[Stored records]
^^^^^^^^

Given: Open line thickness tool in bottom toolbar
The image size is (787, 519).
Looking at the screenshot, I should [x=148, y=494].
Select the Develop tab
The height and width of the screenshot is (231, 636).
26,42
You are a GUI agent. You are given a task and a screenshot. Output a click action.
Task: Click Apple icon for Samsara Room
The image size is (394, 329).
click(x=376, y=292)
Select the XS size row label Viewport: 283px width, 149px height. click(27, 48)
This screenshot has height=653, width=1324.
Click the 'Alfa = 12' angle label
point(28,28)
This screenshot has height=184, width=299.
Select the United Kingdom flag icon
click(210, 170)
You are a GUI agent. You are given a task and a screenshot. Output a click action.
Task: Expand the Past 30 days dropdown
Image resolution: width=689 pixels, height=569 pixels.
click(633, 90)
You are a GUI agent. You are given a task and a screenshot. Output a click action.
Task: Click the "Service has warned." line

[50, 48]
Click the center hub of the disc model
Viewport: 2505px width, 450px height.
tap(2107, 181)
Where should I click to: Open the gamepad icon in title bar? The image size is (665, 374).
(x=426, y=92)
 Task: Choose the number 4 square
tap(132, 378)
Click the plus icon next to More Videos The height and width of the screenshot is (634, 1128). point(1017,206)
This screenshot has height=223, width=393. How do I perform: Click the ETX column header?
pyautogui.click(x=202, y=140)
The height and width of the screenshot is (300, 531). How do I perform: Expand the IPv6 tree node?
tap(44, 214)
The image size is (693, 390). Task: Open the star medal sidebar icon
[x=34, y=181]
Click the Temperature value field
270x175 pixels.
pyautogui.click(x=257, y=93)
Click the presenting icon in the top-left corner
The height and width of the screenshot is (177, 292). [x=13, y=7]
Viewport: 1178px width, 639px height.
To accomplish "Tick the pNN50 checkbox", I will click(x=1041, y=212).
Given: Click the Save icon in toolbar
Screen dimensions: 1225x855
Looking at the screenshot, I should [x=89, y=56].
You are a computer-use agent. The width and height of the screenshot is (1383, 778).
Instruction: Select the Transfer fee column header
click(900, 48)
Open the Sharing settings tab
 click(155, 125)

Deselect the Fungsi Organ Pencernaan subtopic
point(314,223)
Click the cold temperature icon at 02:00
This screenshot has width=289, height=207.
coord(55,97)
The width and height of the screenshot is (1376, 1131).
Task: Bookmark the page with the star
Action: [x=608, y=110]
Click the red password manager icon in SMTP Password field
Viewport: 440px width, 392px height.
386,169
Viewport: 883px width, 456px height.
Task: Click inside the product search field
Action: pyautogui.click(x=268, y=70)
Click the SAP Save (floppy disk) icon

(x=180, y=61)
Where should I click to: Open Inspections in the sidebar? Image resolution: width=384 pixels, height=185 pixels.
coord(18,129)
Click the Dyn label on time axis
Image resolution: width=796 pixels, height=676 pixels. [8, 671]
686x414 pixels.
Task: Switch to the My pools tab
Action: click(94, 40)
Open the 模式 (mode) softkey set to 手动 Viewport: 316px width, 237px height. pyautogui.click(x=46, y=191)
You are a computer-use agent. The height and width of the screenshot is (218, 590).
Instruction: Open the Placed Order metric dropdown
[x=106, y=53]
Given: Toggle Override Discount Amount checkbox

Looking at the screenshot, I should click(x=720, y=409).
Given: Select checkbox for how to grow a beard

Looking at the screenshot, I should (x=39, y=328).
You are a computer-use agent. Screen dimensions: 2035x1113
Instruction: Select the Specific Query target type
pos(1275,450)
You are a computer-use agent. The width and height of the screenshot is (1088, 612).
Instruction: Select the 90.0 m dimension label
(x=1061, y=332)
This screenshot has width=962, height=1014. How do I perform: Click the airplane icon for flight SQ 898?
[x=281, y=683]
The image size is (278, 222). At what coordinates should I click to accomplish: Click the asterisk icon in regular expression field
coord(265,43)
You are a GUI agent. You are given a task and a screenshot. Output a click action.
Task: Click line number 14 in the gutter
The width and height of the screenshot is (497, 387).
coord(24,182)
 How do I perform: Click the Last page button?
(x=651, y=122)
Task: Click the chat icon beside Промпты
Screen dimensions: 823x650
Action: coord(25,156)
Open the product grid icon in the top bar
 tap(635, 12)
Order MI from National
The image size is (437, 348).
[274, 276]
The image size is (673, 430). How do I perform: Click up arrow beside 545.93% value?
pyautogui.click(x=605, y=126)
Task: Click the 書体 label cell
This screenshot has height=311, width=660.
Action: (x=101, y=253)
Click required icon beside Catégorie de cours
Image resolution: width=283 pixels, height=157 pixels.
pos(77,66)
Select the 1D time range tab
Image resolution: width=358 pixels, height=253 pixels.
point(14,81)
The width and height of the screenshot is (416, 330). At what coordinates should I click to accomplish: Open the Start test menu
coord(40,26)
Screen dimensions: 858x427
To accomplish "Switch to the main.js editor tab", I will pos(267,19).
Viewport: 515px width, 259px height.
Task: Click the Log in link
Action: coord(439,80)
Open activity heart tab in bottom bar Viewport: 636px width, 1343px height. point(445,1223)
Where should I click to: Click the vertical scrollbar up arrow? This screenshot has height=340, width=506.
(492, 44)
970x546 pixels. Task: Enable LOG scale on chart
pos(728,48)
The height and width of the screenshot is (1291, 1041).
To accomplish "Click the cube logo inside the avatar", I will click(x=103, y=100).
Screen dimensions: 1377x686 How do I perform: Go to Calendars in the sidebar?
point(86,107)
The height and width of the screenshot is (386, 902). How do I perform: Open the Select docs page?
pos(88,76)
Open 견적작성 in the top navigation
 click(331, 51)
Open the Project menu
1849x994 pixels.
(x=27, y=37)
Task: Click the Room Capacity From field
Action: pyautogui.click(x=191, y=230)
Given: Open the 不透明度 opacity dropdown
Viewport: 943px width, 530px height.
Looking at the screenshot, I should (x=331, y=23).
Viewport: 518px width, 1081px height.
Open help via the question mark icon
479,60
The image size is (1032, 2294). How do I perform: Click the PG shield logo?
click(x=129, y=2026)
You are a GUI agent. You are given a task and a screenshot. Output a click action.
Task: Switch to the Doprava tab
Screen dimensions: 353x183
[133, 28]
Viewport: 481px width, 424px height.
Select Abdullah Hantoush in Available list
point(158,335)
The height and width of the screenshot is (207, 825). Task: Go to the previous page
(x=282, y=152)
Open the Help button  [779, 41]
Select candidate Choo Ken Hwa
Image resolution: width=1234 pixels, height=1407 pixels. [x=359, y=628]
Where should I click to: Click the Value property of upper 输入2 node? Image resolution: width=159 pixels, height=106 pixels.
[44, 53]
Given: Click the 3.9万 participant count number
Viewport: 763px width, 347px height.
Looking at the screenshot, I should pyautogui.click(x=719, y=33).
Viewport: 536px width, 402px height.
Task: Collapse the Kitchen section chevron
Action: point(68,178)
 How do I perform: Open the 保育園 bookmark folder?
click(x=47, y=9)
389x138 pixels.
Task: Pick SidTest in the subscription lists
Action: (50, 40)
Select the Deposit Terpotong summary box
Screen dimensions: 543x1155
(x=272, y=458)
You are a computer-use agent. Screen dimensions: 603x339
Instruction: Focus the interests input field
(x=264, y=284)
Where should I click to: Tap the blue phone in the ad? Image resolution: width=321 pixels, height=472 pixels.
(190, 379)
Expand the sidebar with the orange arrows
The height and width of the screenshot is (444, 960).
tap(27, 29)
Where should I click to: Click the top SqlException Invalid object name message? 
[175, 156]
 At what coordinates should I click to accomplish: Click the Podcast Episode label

^^^^^^^^

◆ PROBLEM DETAILS
Show each line of the data that contains the string "bottom".

◆ ANSWER BELOW
Given: Open line thickness tool in bottom toolbar
Open activity heart tab in bottom bar Viewport: 636px width, 1343px height. point(445,1223)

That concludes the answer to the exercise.